António Vieira, 400 anos

E em Portugal?

      Veremos o que se fará em Portugal por ocasião dos 400 anos do nascimento do padre António Vieira. Os Brasileiros não estão parados, como se pode ver por este artigo do Jornal do Brasil. «O debate António Vieira e Machado de Assis: gigantes da língua portuguesa reuniu, na manhã de ontem, no auditório da Casa Brasil, os acadêmicos Alberto da Costa e Silva e Antonio Carlos Secchin e os ensaístas Alcir Pécora e Marco Lucchesi.

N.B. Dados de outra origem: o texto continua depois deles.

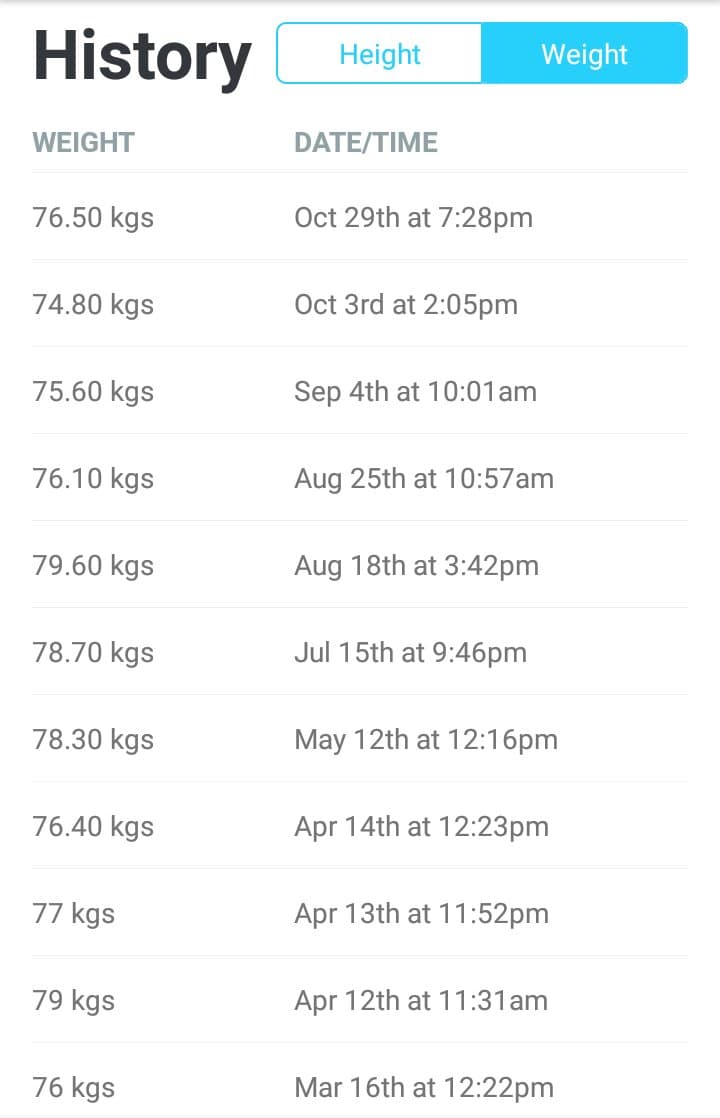Click the WEIGHT column header
The width and height of the screenshot is (720, 1118).
click(83, 143)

Durante duas horas de conversa descontraída, mediada pelos jornalistas Tales Faria, editor-chefe do Jornal do Brasil, e Alvaro Costa e Silva, editor do caderno Idéias & Livros, a platéia de cerca de 50 leitores convidados pelo jornal teve a oportunidade de conhecer melhor a vida e a obra dos escritores.
      Especialistas em Antônio Vieira,­ cujos 400 anos de nascimento serão comemorados no ano que vem, Alcir Pécora e Marco Lucchesi analisaram a trajetória política e religiosa do padre português, autor dos Sermões, que passou grande parte da vida no Brasil, país que considerava a sua segunda pátria. ­
      — Grande parte da obra de Vieira, escrita em latim, continua inédita — lembrou Pécora.

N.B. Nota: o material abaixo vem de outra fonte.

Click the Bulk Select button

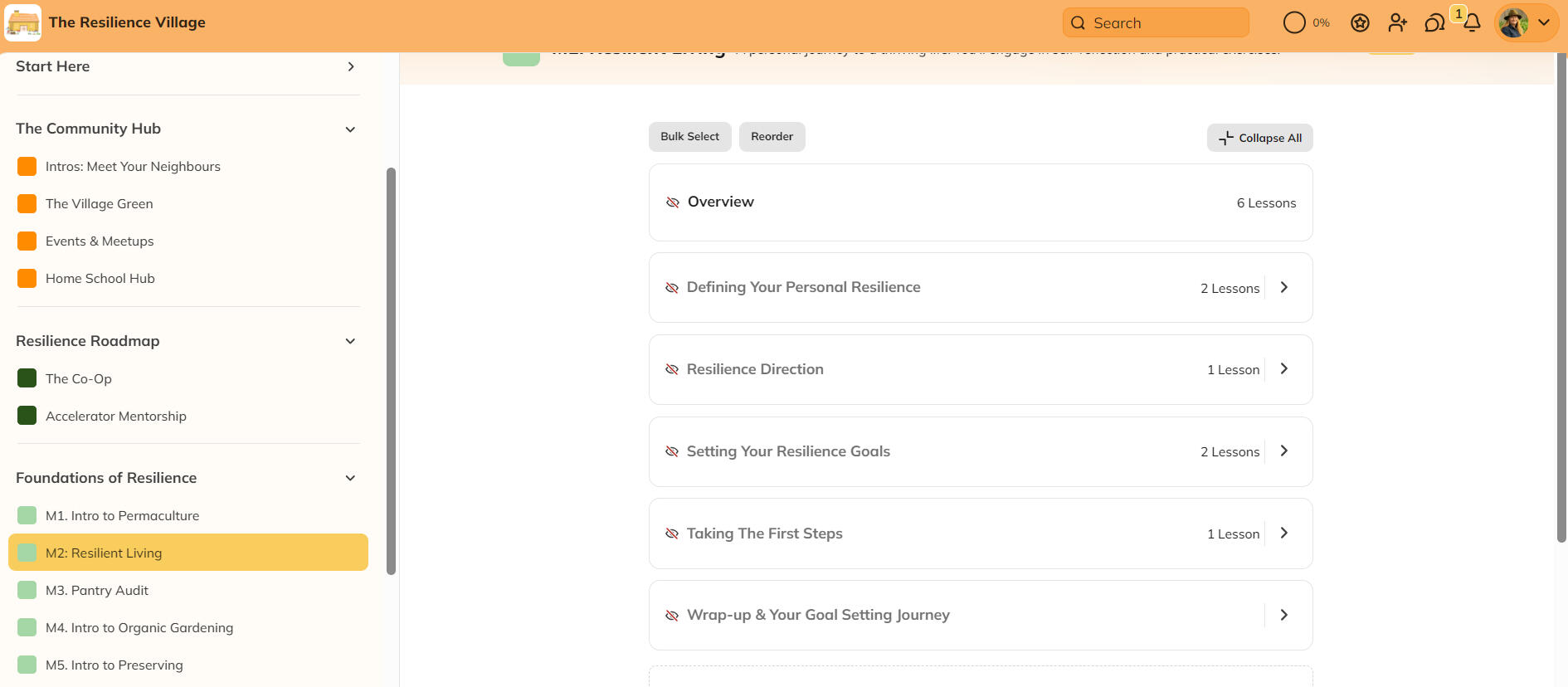click(x=689, y=137)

      De improviso, Alberto da Costa e Silva —­ que preside a comissão da Academia Brasileira de Letras que cuida da programação dos 100 da morte de Machado de Assis —­ traçou um paralelo entre os dois estilistas da língua, de temperamentos marcadamente discrepantes. ­
      — Um era o oposto do outro. Machado era gago, Vieira um grande orador. Machado falava baixo, Vieira gritava. Na música, o brasileiro seria um quarteto de cordas e o português, uma orquestra —­ definiu o acadêmico.
      Antonio Carlos Secchin preferiu fixar-se no romance Dom Casmurro e, em especial, na protagonista Capitu e sua suposta traição a Bentinho, narrador do romance.
      O evento, primeiro de uma série promovida pelo JB, teve o apoio do Sesc-Rio e das editoras Record e Ulbra» («Machado e Vieira, gigantes da língua», Jornal do Brasil, 31.10.2007, p. A15).